--- START ---

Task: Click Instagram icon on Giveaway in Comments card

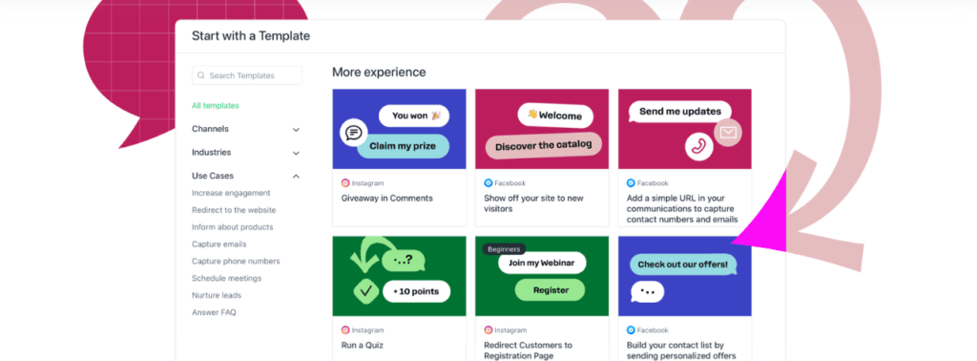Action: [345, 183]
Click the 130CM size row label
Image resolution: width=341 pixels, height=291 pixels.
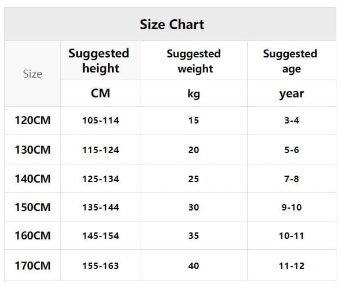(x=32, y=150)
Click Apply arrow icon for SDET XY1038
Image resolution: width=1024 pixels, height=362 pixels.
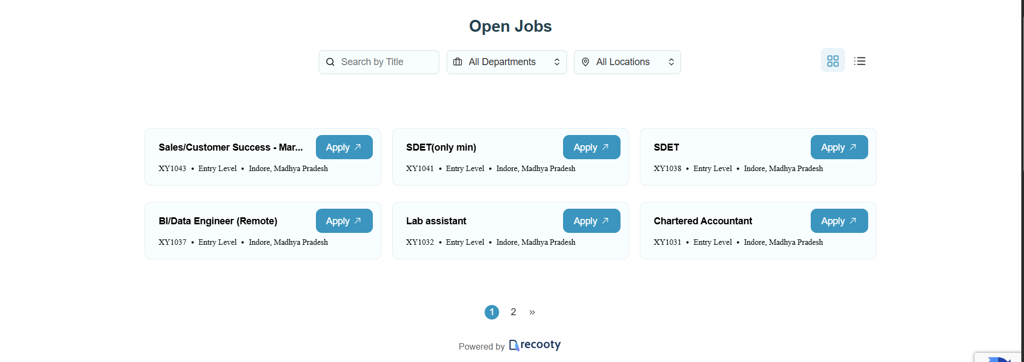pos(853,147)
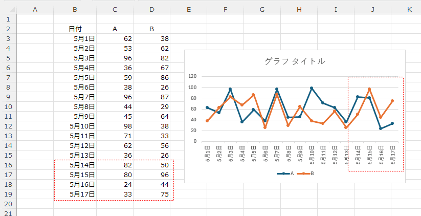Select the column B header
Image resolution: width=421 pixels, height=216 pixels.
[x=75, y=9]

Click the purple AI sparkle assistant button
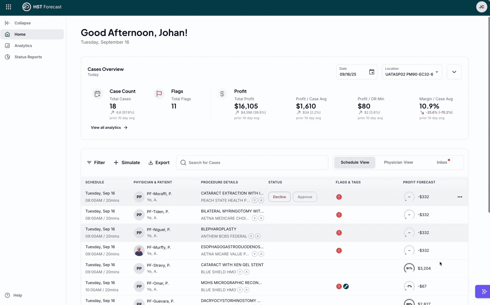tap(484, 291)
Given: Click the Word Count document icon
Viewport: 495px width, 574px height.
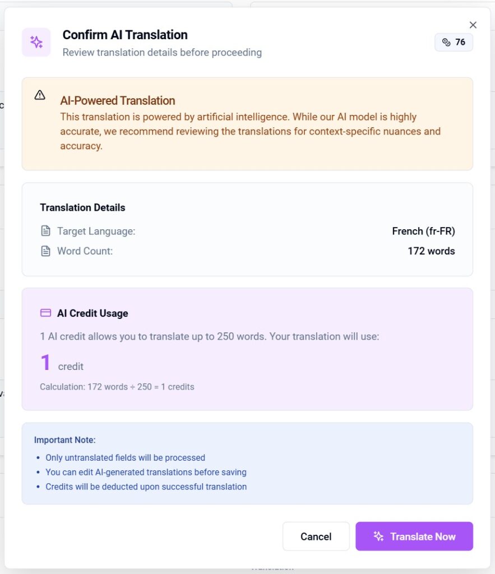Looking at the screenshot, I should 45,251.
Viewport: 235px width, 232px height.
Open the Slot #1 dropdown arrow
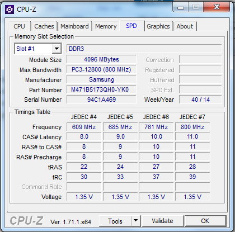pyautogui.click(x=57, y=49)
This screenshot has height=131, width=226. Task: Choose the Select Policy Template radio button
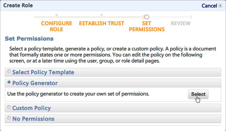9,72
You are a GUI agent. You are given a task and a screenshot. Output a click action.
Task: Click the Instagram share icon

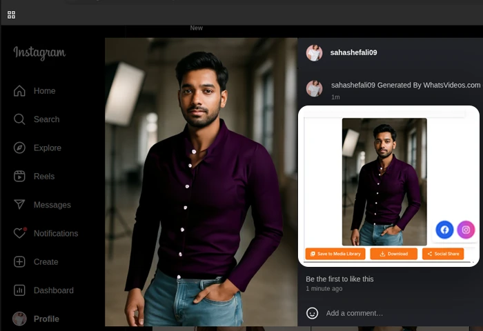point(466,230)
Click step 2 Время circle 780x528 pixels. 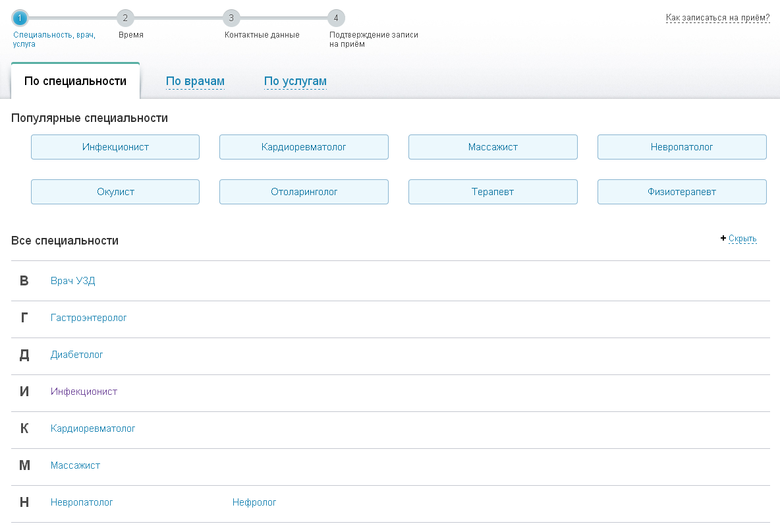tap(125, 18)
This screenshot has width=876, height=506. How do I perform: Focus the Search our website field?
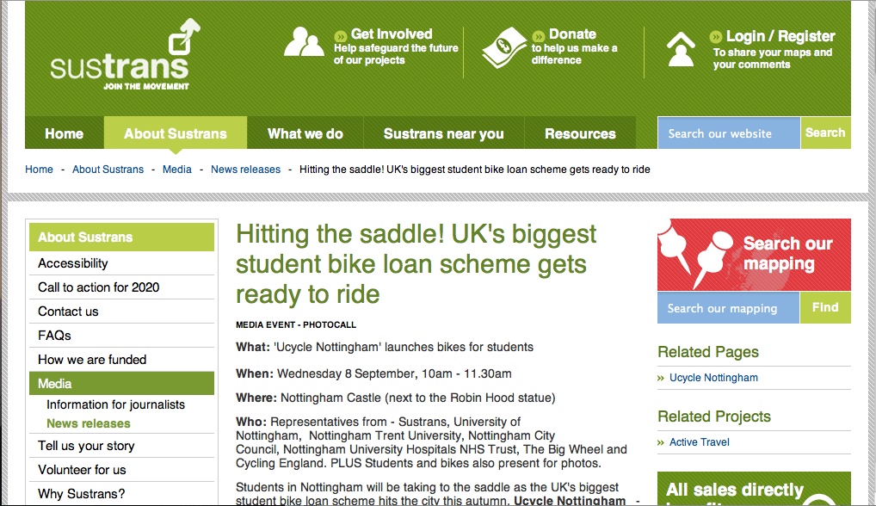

--- END ---
--- START ---

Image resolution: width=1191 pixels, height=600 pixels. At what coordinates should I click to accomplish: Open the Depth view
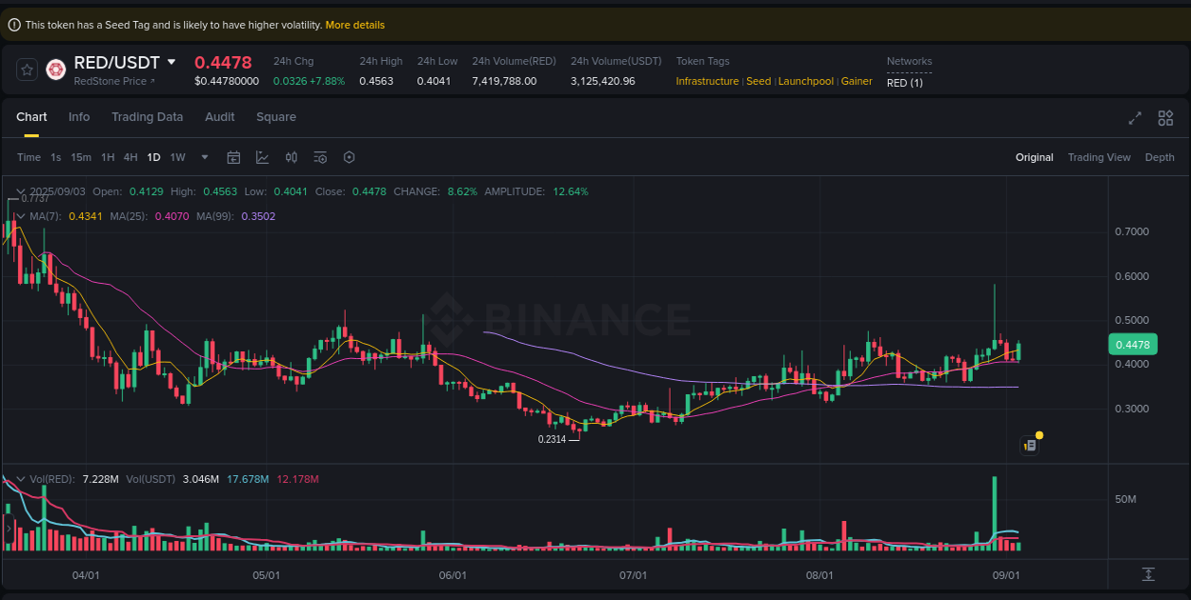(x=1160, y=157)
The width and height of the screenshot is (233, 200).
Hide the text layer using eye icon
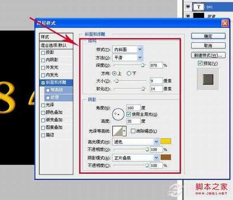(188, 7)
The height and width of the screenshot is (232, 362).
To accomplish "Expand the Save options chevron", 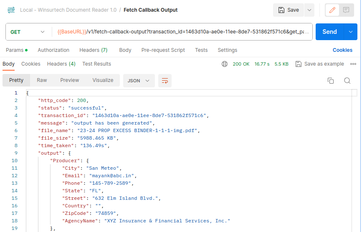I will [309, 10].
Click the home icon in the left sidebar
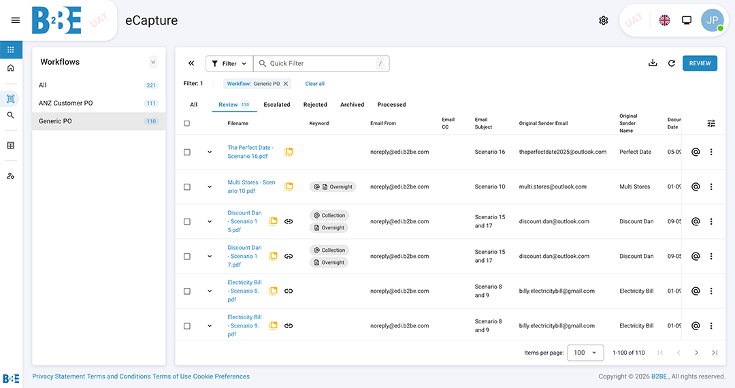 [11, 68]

--- END ---

* _WHAT TO WORK ON_: Excerpt from the records above: set down only the lines from the one that contains "Task: Click Instagram" through the one that contains "Click Apply arrow icon for SDET XY1038", inclusive, word for word. Pictures stay out.

* _RESPONSE BELOW_:
Task: Click Instagram icon on Giveaway in Comments card

Action: [345, 183]
Click the 130CM size row label
Image resolution: width=341 pixels, height=291 pixels.
(x=32, y=150)
Click Apply arrow icon for SDET XY1038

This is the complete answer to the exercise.